> TASK INSTRUCTIONS:
• 1. Write out the part of the puppy-schedule forum post from "Around midnight, I" to "a good schedule?".
• 2. In the puppy-schedule forum post, condense the paragraph that begins "Also, if we have to go out" into a single shorter sentence that keeps its main facts.
• 3. Proceed with the forum thread about a puppy's crate-training schedule, picking up right after its last line.

My husband comes home at 3:00pm and lets her out to go to the bathroom. Then we let her pretty much walk around the place, but we're keeping her downstairs, which is kind of like one big room, excluding the bathroom.
At 5-6pm, it's dinnertime and then we let her out like 10/20 minutes later to go to the bathroom. 
We let her roam around until 9pm, let her out one more time, and then she goes in the crate. 
Around midnight, I take her out one final time.
At 4am, when my husband wakes up for work, he takes her out to pee and puts her right back in the crate, until I wake up at 7am and it starts again.

Also, if we have to go out sometime random during the afternoon/night, for example we were out from 7-8:15pm, we leave her in her crate. She calms down from whining/barking/crying after 10 minutes are so.

Does this sound effective? Is this a good schedule?
Also, how long until puppies can sleep through the night?
Or stay in the crate during the day for 6-7 hours? I don't know if I can come home during lunch every single day forever..... only as long as I have to.
Also, how long until she can sleep through the night?

Thank you so much for reading the whole thing and helping me with these questions. I really need the assistance!!!


----------



## Cpc1972 (Feb 23, 2015)

> GIVEN INFORMATION:
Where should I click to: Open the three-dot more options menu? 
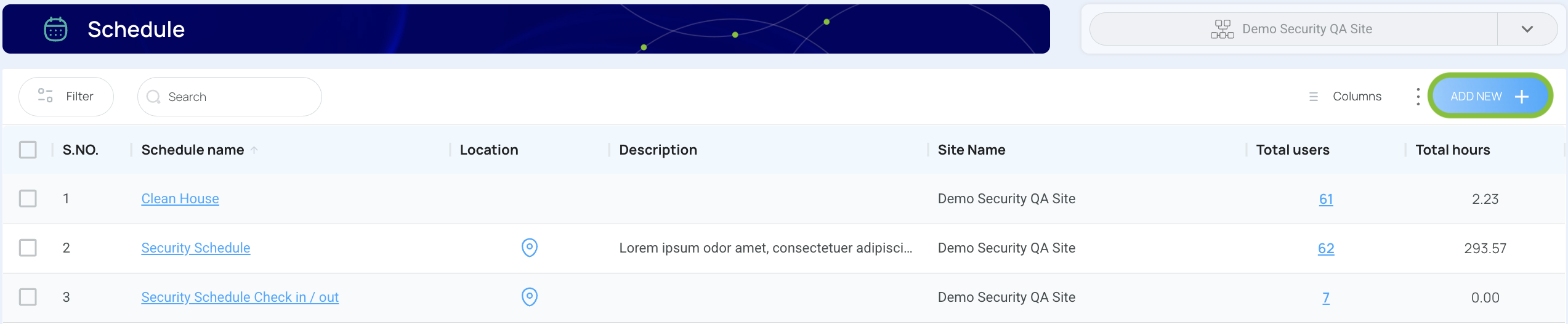click(x=1418, y=96)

> RESPONSES TO THE EXERCISE:
• 1.
Around midnight, I take her out one final time.
At 4am, when my husband wakes up for work, he takes her out to pee and puts her right back in the crate, until I wake up at 7am and it starts again.

Also, if we have to go out sometime random during the afternoon/night, for example we were out from 7-8:15pm, we leave her in her crate. She calms down from whining/barking/crying after 10 minutes are so.

Does this sound effective? Is this a good schedule?

• 2. If we have to leave during the afternoon or night (for instance, 7–8:15pm), she stays in her crate and stops whining, barking, and crying after about 10 minutes.

• 3.
I think your doing a great job. I don't know about how long it will be before you can leave her in a crate for six or more hours. That would be a long time. You may have to keep doing it until you can leave her have the house all day. That wl be awhile. After she is housebroke maybe you could put baby gates to give her a small area or a laundry room or something. We have a ten week old but don't crate. We are home all day. At night or when we need to leave she gets penned in the kitchen. She sleeps through the night but has a pee pad she usually has gone on before we get downstairs when we hear cry.


----------



## DanaRuns (Sep 29, 2012)

Sounds like about the best you can do. That's still a long time for a 9 week old puppy to be in a crate, but it sounds like it's working. And it will get easier as she grows. As far as sleeping through the night, it really depends on the puppy. I've had them do it by 10 weeks, and I've had others that needed a couple more months. As for the 6 hours in a crate during the daytime, I've always gone by the "one hour for every month of age" adage. So, I'd say you can do that when she's 6 months old.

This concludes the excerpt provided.